STATED TASK –
Return every one of the entries below word for word, leaving each line unchanged.

-- START RAW RECORDS --

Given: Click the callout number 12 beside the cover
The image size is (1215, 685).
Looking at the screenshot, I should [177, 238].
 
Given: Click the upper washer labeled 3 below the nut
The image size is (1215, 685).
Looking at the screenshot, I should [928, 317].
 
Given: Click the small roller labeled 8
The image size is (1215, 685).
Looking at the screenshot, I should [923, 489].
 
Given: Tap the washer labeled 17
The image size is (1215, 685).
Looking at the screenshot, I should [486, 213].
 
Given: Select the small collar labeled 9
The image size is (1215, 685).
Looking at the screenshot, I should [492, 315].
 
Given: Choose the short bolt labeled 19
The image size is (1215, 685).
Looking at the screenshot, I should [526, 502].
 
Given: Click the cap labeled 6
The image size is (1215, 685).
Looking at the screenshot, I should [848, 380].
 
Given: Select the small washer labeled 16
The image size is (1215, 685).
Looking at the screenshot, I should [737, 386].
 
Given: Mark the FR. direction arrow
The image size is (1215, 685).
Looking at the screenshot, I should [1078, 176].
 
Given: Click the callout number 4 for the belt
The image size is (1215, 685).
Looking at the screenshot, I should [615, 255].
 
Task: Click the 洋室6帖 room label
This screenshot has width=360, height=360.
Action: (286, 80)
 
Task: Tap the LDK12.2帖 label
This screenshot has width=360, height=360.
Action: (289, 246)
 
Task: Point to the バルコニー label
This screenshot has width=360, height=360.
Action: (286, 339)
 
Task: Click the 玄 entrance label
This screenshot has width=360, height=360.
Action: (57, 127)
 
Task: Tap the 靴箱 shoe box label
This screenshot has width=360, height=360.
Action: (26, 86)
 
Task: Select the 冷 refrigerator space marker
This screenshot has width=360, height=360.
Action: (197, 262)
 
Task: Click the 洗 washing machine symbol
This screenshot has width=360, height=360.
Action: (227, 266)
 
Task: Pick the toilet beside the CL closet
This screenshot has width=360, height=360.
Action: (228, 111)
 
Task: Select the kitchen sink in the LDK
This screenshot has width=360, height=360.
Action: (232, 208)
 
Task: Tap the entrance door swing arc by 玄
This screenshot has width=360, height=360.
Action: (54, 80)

-- END RAW RECORDS --

ANSWER TO THE TASK –
Given: Click the callout number 12 beside the cover
The image size is (1215, 685).
Looking at the screenshot, I should [177, 238].
 
Given: Click the upper washer labeled 3 below the nut
The image size is (1215, 685).
Looking at the screenshot, I should [928, 317].
 
Given: Click the small roller labeled 8
The image size is (1215, 685).
Looking at the screenshot, I should [923, 489].
 
Given: Tap the washer labeled 17
The image size is (1215, 685).
Looking at the screenshot, I should [486, 213].
 
Given: Select the small collar labeled 9
The image size is (1215, 685).
Looking at the screenshot, I should [492, 315].
 
Given: Choose the short bolt labeled 19
The image size is (1215, 685).
Looking at the screenshot, I should [526, 502].
 
Given: Click the cap labeled 6
The image size is (1215, 685).
Looking at the screenshot, I should [848, 380].
 
Given: Select the small washer labeled 16
The image size is (1215, 685).
Looking at the screenshot, I should [737, 386].
 
Given: Mark the FR. direction arrow
The image size is (1215, 685).
Looking at the screenshot, I should [1078, 176].
 
Given: Click the callout number 4 for the belt
The image size is (1215, 685).
Looking at the screenshot, I should [615, 255].
 
Task: Click the 洋室6帖 room label
This screenshot has width=360, height=360.
Action: (286, 80)
 
Task: Tap the LDK12.2帖 label
This screenshot has width=360, height=360.
Action: (289, 246)
 
Task: Point to the バルコニー label
This screenshot has width=360, height=360.
Action: (286, 339)
 
Task: Click the 玄 entrance label
This screenshot has width=360, height=360.
Action: (57, 127)
 
Task: Tap the 靴箱 shoe box label
This screenshot has width=360, height=360.
Action: (26, 86)
 
Task: Select the 冷 refrigerator space marker
This screenshot has width=360, height=360.
Action: (197, 262)
 
Task: Click the 洗 washing machine symbol
This screenshot has width=360, height=360.
Action: (227, 266)
 
Task: Pick the toilet beside the CL closet
This screenshot has width=360, height=360.
Action: (228, 111)
 
Task: Select the kitchen sink in the LDK
This screenshot has width=360, height=360.
Action: (232, 208)
 
Task: Tap the entrance door swing arc by 玄
This screenshot has width=360, height=360.
Action: (54, 80)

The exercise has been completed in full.